Source data:

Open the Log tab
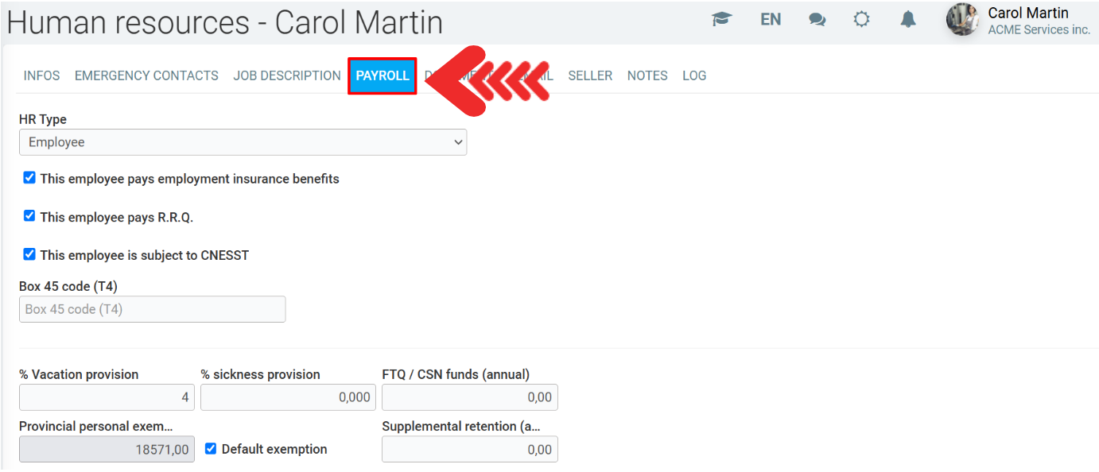coord(694,75)
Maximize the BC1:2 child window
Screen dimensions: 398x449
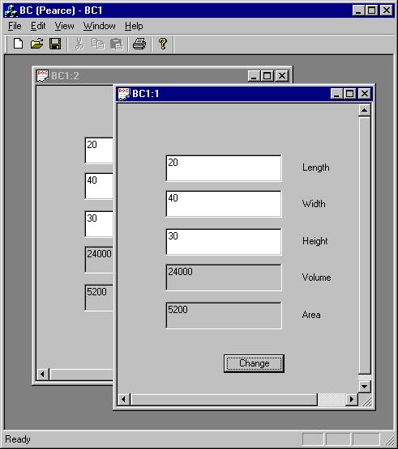click(267, 76)
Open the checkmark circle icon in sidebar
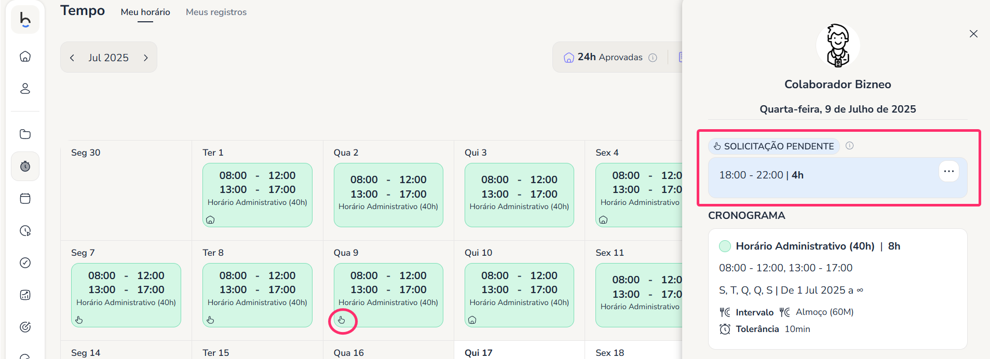 pyautogui.click(x=25, y=263)
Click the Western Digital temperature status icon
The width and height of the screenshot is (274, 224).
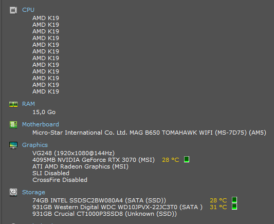234,207
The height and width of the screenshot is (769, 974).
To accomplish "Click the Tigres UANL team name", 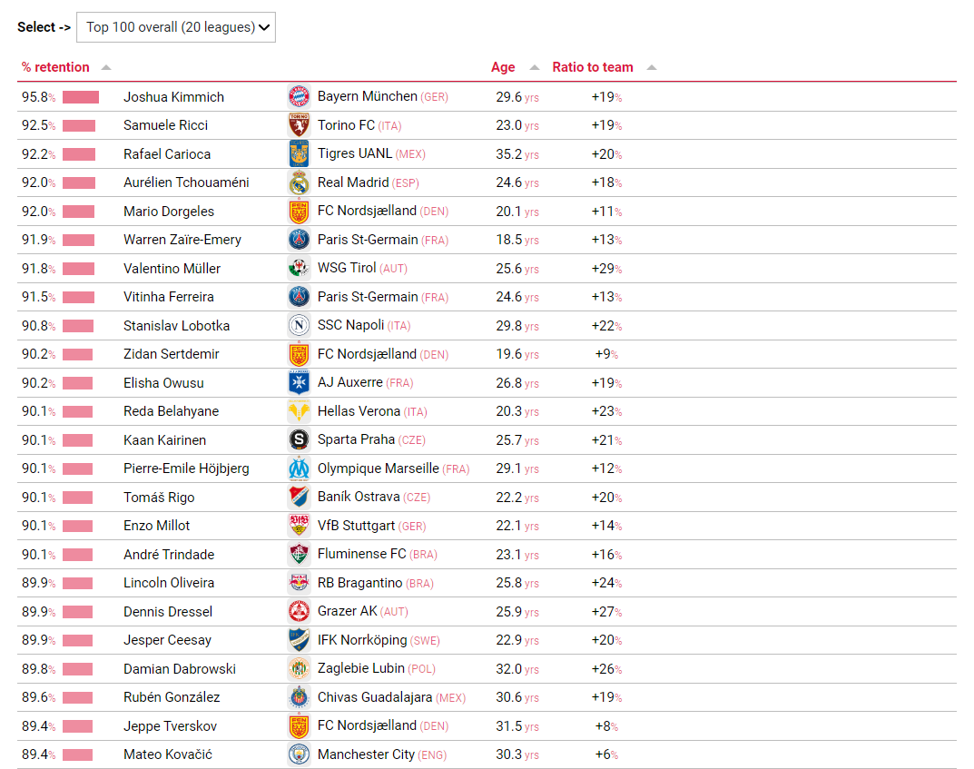I will [x=355, y=153].

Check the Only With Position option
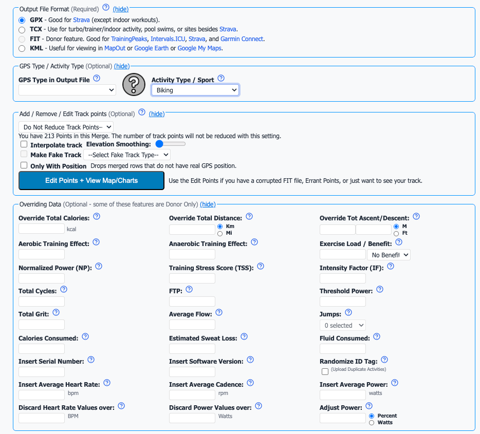(x=24, y=165)
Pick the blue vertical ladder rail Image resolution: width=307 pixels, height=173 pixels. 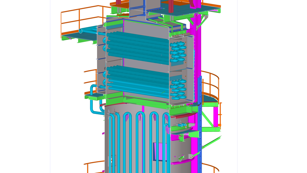point(200,122)
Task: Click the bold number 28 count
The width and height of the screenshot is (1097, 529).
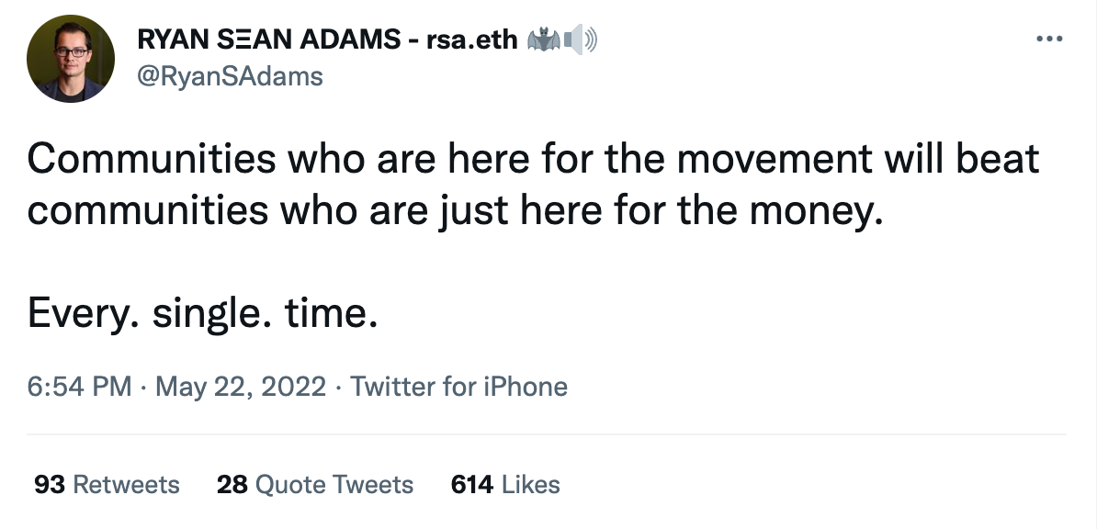Action: point(232,484)
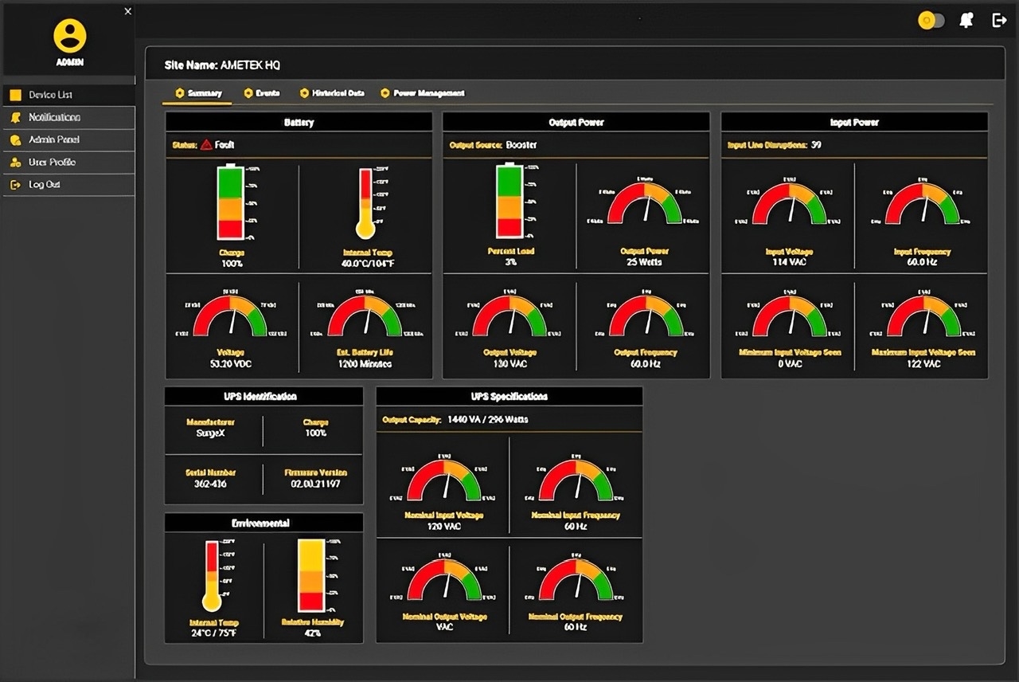Switch to the Historical Data tab
This screenshot has height=682, width=1019.
332,93
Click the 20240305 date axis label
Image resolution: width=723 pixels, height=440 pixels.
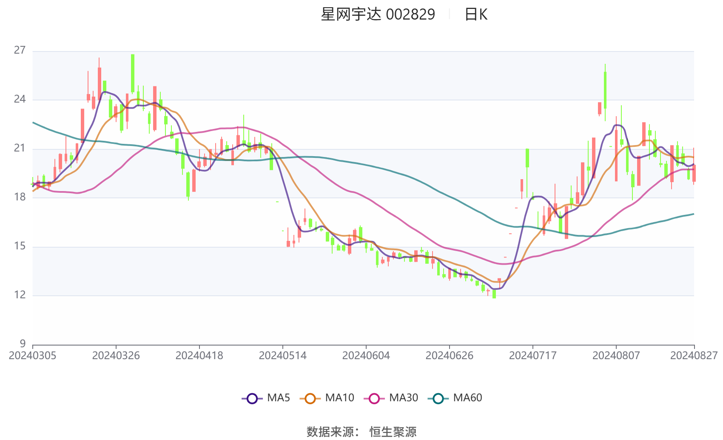pos(33,355)
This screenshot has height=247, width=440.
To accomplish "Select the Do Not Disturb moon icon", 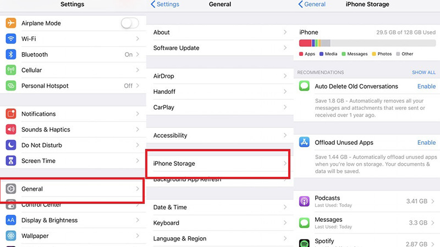I will pos(10,145).
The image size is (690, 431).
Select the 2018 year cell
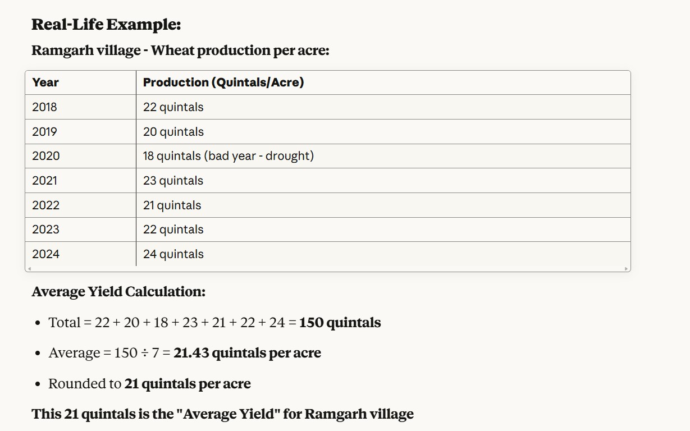(x=44, y=107)
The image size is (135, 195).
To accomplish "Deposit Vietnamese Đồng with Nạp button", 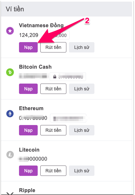I will coord(28,47).
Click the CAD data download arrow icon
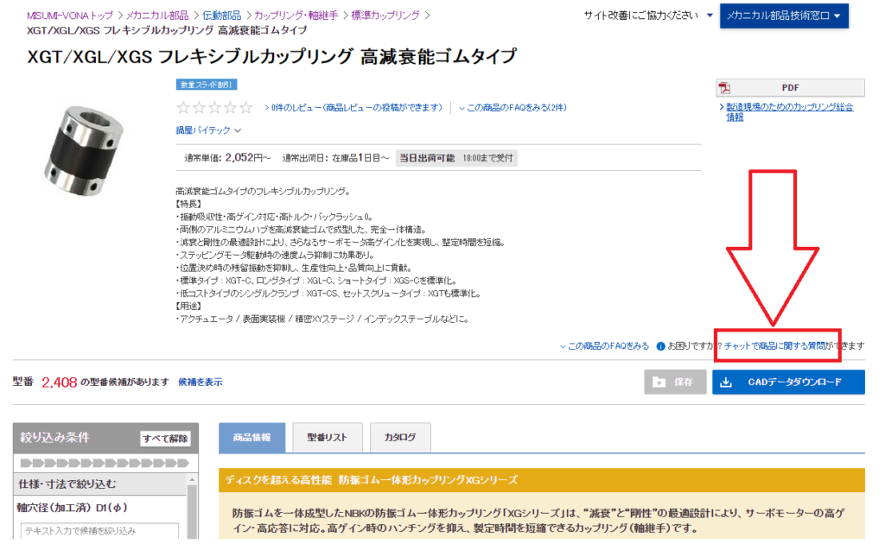Viewport: 885px width, 544px height. coord(726,382)
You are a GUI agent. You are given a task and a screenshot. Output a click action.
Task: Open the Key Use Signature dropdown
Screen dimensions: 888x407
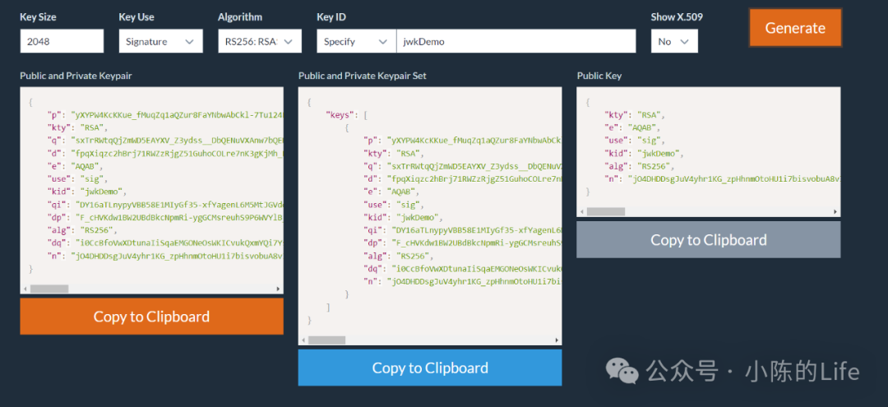[x=161, y=41]
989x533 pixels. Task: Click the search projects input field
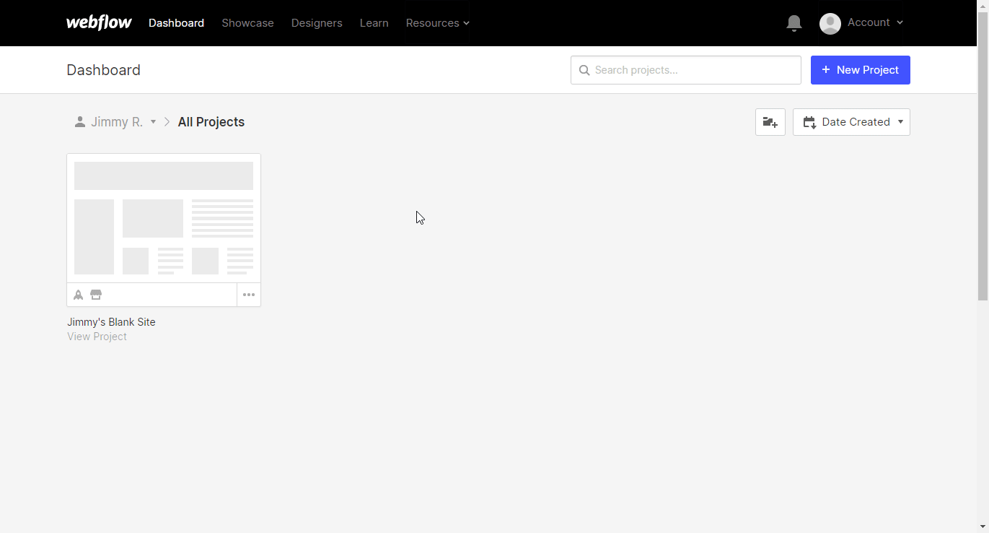(x=685, y=69)
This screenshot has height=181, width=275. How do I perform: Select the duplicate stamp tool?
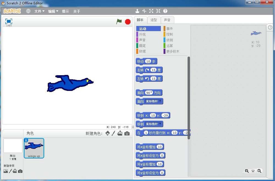138,11
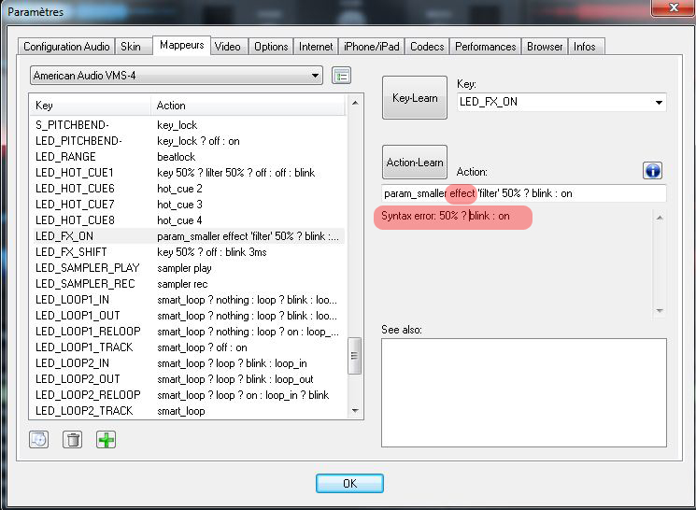Click the mapping list scrollbar down arrow

tap(354, 410)
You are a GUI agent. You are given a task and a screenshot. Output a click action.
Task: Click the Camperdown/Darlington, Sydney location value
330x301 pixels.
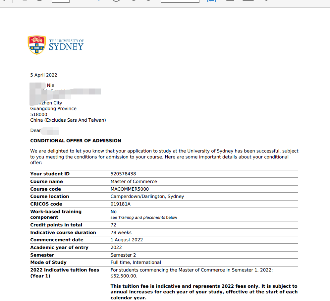pyautogui.click(x=147, y=196)
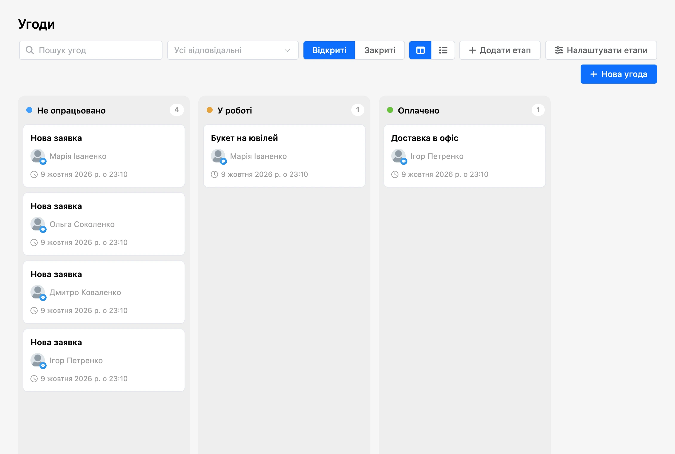Image resolution: width=675 pixels, height=454 pixels.
Task: Show Відкриті deals
Action: (329, 50)
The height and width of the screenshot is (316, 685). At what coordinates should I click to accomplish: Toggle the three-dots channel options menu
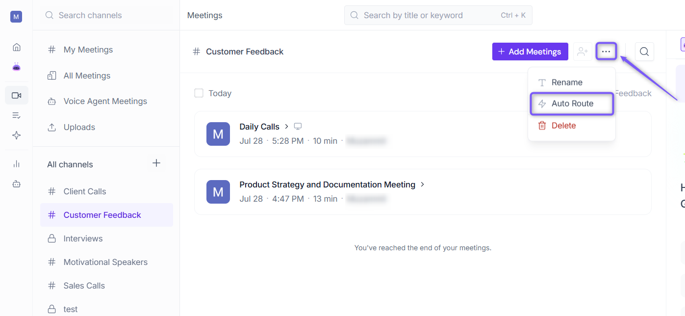pyautogui.click(x=607, y=52)
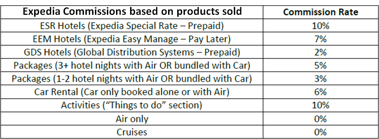Click the Air only cell
Image resolution: width=379 pixels, height=139 pixels.
(132, 119)
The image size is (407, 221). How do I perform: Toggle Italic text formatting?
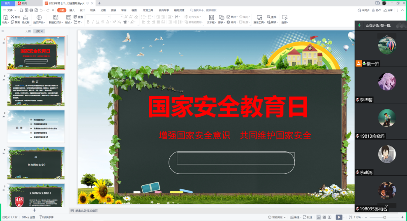tap(93, 22)
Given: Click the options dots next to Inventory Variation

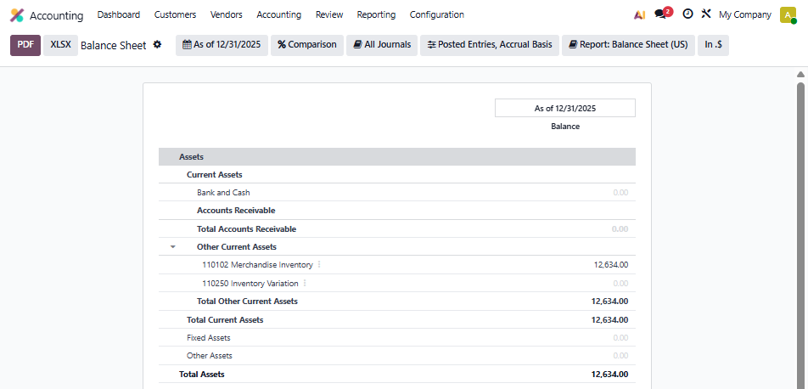Looking at the screenshot, I should [305, 284].
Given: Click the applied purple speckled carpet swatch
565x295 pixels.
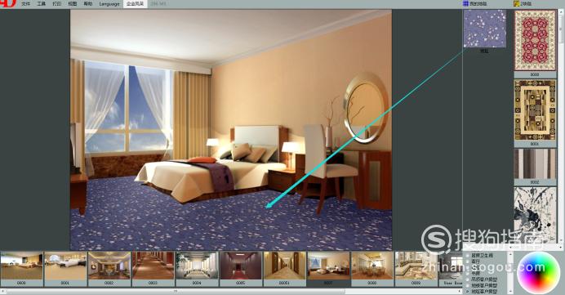Looking at the screenshot, I should (485, 29).
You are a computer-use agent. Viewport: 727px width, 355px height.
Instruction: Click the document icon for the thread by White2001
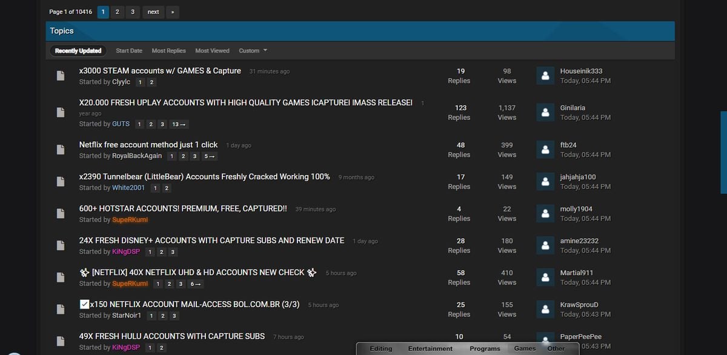pos(60,182)
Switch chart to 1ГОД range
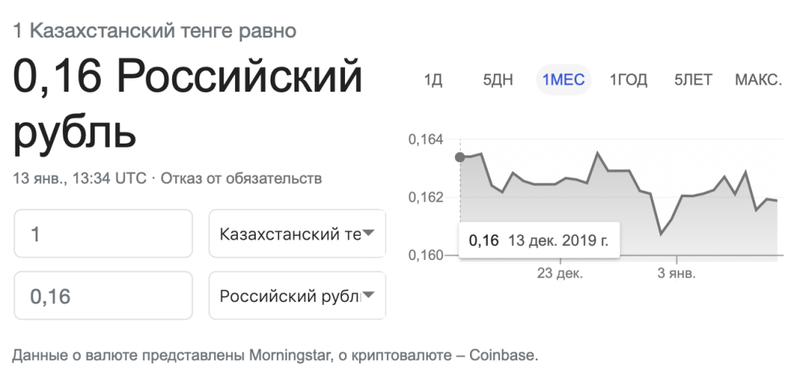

About this exercise:
Restate the data exactly, though only from the line that contains "You are a computer-use" through its last line, both ends included and with the pictures left out.

Response to the exercise:
You are a computer-use agent. Viewport: 727px width, 355px height.
Instruction: Click the document icon for the thread by White2001
pos(60,182)
Switch chart to 1ГОД range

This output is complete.